Le Maroc procède à une refonte complète de son architecture de renseignement, confrontée à la complexification des menaces et aux défis technologiques. Une note stratégique du R.O.C.K. Institute, rendue publique et consultée par Barlamane.com, analyse cette évolution où «les services sont essentiels pour anticiper les menaces, diminuer l’incertitude et préserver la stabilité intérieure» dans un contexte géopolitique turbulent.
Fondements historiques et tournant juridique
L’héritage séculaire du renseignement marocain puise ses racines dans les pratiques du Makhzen, dont les réseaux d’informateurs fournissaient «une photographie quasi instantanée de la situation aux pouvoirs centraux». L’ère moderne s’ouvre après 1956 avec la création de la Direction générale des études et de la documentation (DGED) et de la Direction de la surveillance du territoire (DGST). Les attentats de Casablanca en 2003, qualifiés de «choc national et tournant stratégique», précipitent une «juridicisation» via la loi 03-03 antiterroriste. La Constitution de 2011 parachève ce cadre en imposant que «toute intrusion dans la sphère privée [soit] justifiée par une base légale claire» (articles 24-27).
Leadership opérationnel : Abdellatif Hammouchi, pivot de la synergie
La direction conjointe de la Direction générale de la sûreté nationale (DGSN) et de la DGST par Abdellatif Hammouchi depuis 2015 constitue une singularité institutionnelle.
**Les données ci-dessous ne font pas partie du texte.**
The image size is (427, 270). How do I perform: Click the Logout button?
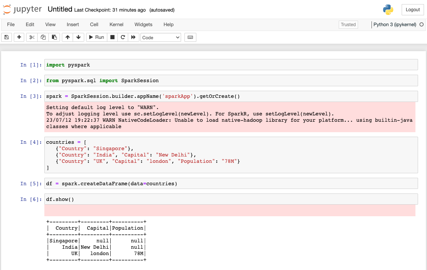(412, 10)
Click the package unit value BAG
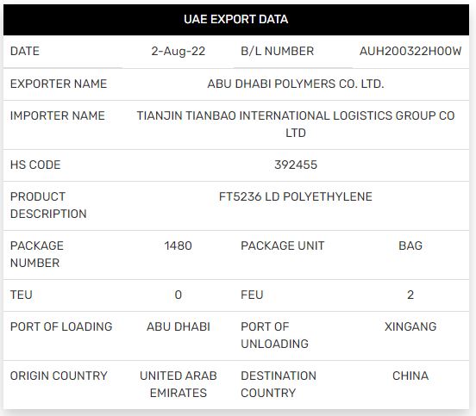476x416 pixels. [x=410, y=246]
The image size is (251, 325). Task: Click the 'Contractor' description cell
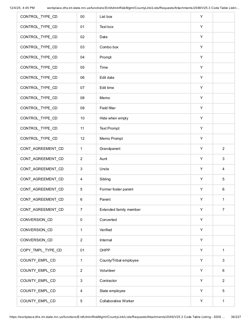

Le rapport souligne que cette configuration «illustre un modèle rare de pilotage unifié, favorisant la synergie opérationnelle et la cohérence des actions de sécurité». Sous son autorité, le dispositif a connu une «modernisation continue des dispositifs» et un renforcement des coopérations internationales, lui valant «plusieurs distinctions honorifiques en Espagne, France et États-Unis». La création du Bureau central d’investigations judiciaires (BCIJ) en 2015, agissant comme «bras judiciaire» de la DGST, incarne cette approche intégrée.
Menaces contemporaines et impératifs technologiques
L’écosystème affronte désormais des périls polymorphes : «cyberattaques coordonnées contre des ministères», «campagnes de désinformation» et «espionnage économique». Le rapport alerte sur les risques émergents comme l’intelligence artificielle, «double tranchant» pouvant générer des «biais algorithmiques», ou la cryptographie quantique exposée au «risque « harvest now, decrypt later »». Ces défis exigent une adaptation législative urgente, notamment pour encadrer «l’interception numérique» dans un monde où «l’information voyage plus vite que la loi».
Recommandations prospectives
Le document préconise l’adoption d’une «loi-cadre sur le renseignement» définissant missions et limites, et une modernisation de l’article 108 du code de procédure pénale pour intégrer «la chaîne de custodie numérique». Il insiste sur la migration vers des algorithmes post-quantiques et la création d’un «Comité technico-éthique interministériel» pour superviser l’usage de l’IA. Ces mesures visent à construire un «renseignement de nouvelle génération à l’horizon 2030», capable d’allier «efficacité opérationnelle et respect des libertés» dans un paysage de menaces en perpétuelle mutation.